In a new commissioned work Oh Dear Me, the artist collaborative Knifeandfork (Brian House and Sue Huang) invites the public to chat through a distributed musical messaging system that activates the acoustic geography and industrial history of Dundee, Scotland.
A series of musicians are situated along a path winding through the historic jute mills of the Blackness area of Dundee. Visitors are invited to type a message into a computer console at either endpoint of the path, and their words are encoded via fragments of The Jute Mill Song (Oh Dear Me), a folk song written around 1920 by Dundee mill worker and labor activist Mary Brooksbank. The musicians subsequently pass the music to one another by ear until the message is decoded on the opposite terminal. Along the way, the melodies cascading through the city reverberate in urban spaces associated with Dundee’s industrial past and connect historical textile production with the contemporary labor of our culture of computation.

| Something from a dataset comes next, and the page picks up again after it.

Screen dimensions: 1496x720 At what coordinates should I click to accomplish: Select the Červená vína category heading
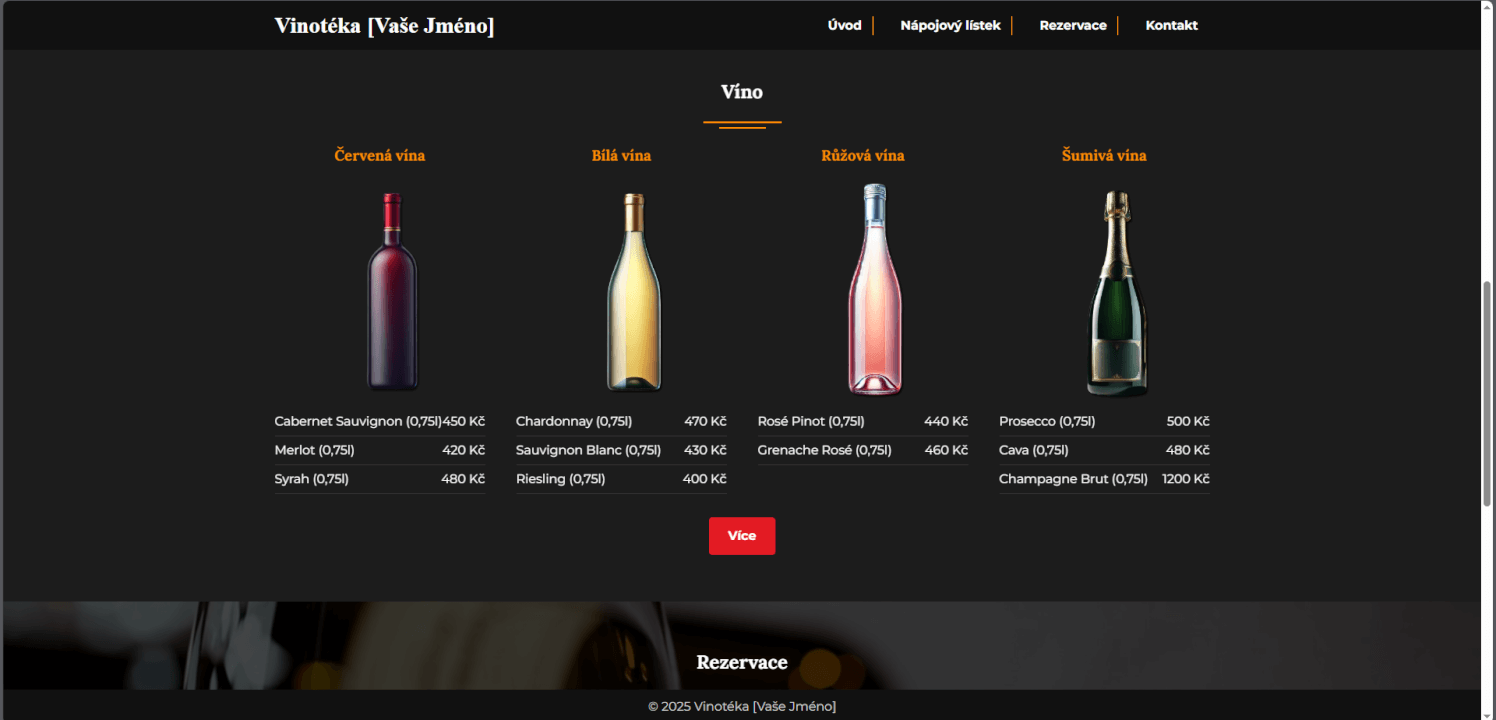[380, 156]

The performance, with musicians from Scotland’s Red Note Ensemble, is occurring as part of the NEoN Digital Arts Festival and is scheduled for Saturday, November 12th from 2-4pm (with an intermission from 2:45-3:15pm). The performance is situated with terminals at West Ward Works on Guthrie Street and the historic jute mill museum Verdant Works on West Henderson’s Wynd. Visitors are invited to interact with the system at either endpoint and to walk the neighborhood, encountering the musicians as they wander.